**TASK**
Can you render every line of the records below as a Markdown table with the columns Row and Line, numbering each row and skipping blank lines?

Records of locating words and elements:

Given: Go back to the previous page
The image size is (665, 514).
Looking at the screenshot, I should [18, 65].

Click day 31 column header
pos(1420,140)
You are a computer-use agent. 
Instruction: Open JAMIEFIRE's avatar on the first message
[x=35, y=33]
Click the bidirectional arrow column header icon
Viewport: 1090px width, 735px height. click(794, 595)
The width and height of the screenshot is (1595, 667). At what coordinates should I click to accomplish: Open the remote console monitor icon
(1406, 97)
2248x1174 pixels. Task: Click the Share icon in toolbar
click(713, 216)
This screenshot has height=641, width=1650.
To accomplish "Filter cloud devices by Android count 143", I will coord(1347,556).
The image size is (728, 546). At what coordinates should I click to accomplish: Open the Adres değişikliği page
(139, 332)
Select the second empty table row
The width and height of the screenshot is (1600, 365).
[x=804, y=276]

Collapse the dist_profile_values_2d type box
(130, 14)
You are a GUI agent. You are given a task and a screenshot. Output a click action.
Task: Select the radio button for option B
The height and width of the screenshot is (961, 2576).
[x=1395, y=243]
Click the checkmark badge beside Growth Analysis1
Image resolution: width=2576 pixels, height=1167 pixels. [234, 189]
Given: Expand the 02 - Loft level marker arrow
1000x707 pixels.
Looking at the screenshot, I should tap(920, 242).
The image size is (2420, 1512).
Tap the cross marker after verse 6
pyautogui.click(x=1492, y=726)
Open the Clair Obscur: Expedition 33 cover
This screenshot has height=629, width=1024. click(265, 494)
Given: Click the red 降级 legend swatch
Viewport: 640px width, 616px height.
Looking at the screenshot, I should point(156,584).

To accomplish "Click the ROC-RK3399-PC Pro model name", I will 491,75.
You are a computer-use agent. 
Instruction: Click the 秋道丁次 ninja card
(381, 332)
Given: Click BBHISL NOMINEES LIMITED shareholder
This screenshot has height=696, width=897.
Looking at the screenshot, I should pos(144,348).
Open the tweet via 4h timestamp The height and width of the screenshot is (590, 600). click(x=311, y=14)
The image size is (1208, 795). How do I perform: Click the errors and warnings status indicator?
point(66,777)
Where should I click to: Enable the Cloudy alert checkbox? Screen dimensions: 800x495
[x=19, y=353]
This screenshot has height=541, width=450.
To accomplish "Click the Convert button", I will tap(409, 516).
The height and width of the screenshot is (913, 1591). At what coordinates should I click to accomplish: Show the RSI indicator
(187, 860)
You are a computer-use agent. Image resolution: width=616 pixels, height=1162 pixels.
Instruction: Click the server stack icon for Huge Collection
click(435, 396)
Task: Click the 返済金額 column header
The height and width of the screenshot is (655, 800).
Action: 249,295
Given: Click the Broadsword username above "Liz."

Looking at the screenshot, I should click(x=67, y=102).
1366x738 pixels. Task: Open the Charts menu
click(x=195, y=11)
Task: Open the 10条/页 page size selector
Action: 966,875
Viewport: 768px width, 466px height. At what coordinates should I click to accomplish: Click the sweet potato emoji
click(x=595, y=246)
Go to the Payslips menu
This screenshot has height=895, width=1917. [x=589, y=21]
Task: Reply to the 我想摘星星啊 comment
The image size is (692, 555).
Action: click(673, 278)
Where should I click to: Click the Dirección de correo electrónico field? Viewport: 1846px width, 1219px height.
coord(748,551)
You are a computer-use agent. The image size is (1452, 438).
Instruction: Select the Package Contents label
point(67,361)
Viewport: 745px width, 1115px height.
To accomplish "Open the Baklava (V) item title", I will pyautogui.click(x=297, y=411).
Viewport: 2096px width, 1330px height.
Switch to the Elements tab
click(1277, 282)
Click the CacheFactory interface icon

**FINISHED EXERCISE**
| Row | Line |
|---|---|
| 1 | Given: Go back to the previous page |
| 2 | The image size is (665, 514). |
| 3 | Looking at the screenshot, I should [18, 65]. |
| 4 | Click day 31 column header |
| 5 | pos(1420,140) |
| 6 | You are a computer-use agent.  |
| 7 | Instruction: Open JAMIEFIRE's avatar on the first message |
| 8 | [x=35, y=33] |
| 9 | Click the bidirectional arrow column header icon |
| 10 | Viewport: 1090px width, 735px height. click(794, 595) |
| 11 | The width and height of the screenshot is (1595, 667). At what coordinates should I click to accomplish: Open the remote console monitor icon |
| 12 | (1406, 97) |
| 13 | 2248x1174 pixels. Task: Click the Share icon in toolbar |
| 14 | click(713, 216) |
| 15 | This screenshot has height=641, width=1650. |
| 16 | To accomplish "Filter cloud devices by Android count 143", I will coord(1347,556). |
| 17 | The image size is (728, 546). At what coordinates should I click to accomplish: Open the Adres değişikliği page |
| 18 | (139, 332) |
| 19 | Select the second empty table row |
| 20 | The width and height of the screenshot is (1600, 365). |
| 21 | [x=804, y=276] |
| 22 | Collapse the dist_profile_values_2d type box |
| 23 | (130, 14) |
| 24 | You are a GUI agent. You are given a task and a screenshot. Output a click action. |
| 25 | Task: Select the radio button for option B |
| 26 | The height and width of the screenshot is (961, 2576). |
| 27 | [x=1395, y=243] |
| 28 | Click the checkmark badge beside Growth Analysis1 |
| 29 | Image resolution: width=2576 pixels, height=1167 pixels. [234, 189] |
| 30 | Given: Expand the 02 - Loft level marker arrow |
| 31 | 1000x707 pixels. |
| 32 | Looking at the screenshot, I should tap(920, 242). |
| 33 | The image size is (2420, 1512). |
| 34 | Tap the cross marker after verse 6 |
| 35 | pyautogui.click(x=1492, y=726) |
| 36 | Open the Clair Obscur: Expedition 33 cover |
| 37 | This screenshot has height=629, width=1024. click(265, 494) |
| 38 | Given: Click the red 降级 legend swatch |
| 39 | Viewport: 640px width, 616px height. |
| 40 | Looking at the screenshot, I should point(156,584). |
| 41 | To accomplish "Click the ROC-RK3399-PC Pro model name", I will 491,75. |
| 42 | You are a computer-use agent.  |
| 43 | Instruction: Click the 秋道丁次 ninja card |
| 44 | (381, 332) |
| 45 | Given: Click BBHISL NOMINEES LIMITED shareholder |
| 46 | This screenshot has height=696, width=897. |
| 47 | Looking at the screenshot, I should pos(144,348). |
| 48 | Open the tweet via 4h timestamp The height and width of the screenshot is (590, 600). click(x=311, y=14) |
| 49 | The image size is (1208, 795). How do I perform: Click the errors and warnings status indicator? |
| 50 | point(66,777) |
| 51 | Where should I click to: Enable the Cloudy alert checkbox? Screen dimensions: 800x495 |
| 52 | [x=19, y=353] |
| 53 | This screenshot has height=541, width=450. |
| 54 | To accomplish "Click the Convert button", I will tap(409, 516). |
| 55 | The height and width of the screenshot is (913, 1591). At what coordinates should I click to accomplish: Show the RSI indicator |
| 56 | (187, 860) |
| 57 | You are a computer-use agent. Image resolution: width=616 pixels, height=1162 pixels. |
| 58 | Instruction: Click the server stack icon for Huge Collection |
| 59 | click(435, 396) |
| 60 | Task: Click the 返済金額 column header |
| 61 | The height and width of the screenshot is (655, 800). |
| 62 | Action: 249,295 |
| 63 | Given: Click the Broadsword username above "Liz." |
| 64 | Looking at the screenshot, I should click(x=67, y=102). |
| 65 | 1366x738 pixels. Task: Open the Charts menu |
| 66 | click(x=195, y=11) |
| 67 | Task: Open the 10条/页 page size selector |
| 68 | Action: 966,875 |
| 69 | Viewport: 768px width, 466px height. At what coordinates should I click to accomplish: Click the sweet potato emoji |
| 70 | click(x=595, y=246) |
| 71 | Go to the Payslips menu |
| 72 | This screenshot has height=895, width=1917. [x=589, y=21] |
| 73 | Task: Reply to the 我想摘星星啊 comment |
| 74 | The image size is (692, 555). |
| 75 | Action: click(673, 278) |
| 76 | Where should I click to: Click the Dirección de correo electrónico field? Viewport: 1846px width, 1219px height. |
| 77 | coord(748,551) |
| 78 | You are a computer-use agent. The image size is (1452, 438). |
| 79 | Instruction: Select the Package Contents label |
| 80 | point(67,361) |
| 81 | Viewport: 745px width, 1115px height. |
| 82 | To accomplish "Open the Baklava (V) item title", I will pyautogui.click(x=297, y=411). |
| 83 | Viewport: 2096px width, 1330px height. |
| 84 | Switch to the Elements tab |
| 85 | click(1277, 282) |
| 86 | Click the CacheFactory interface icon |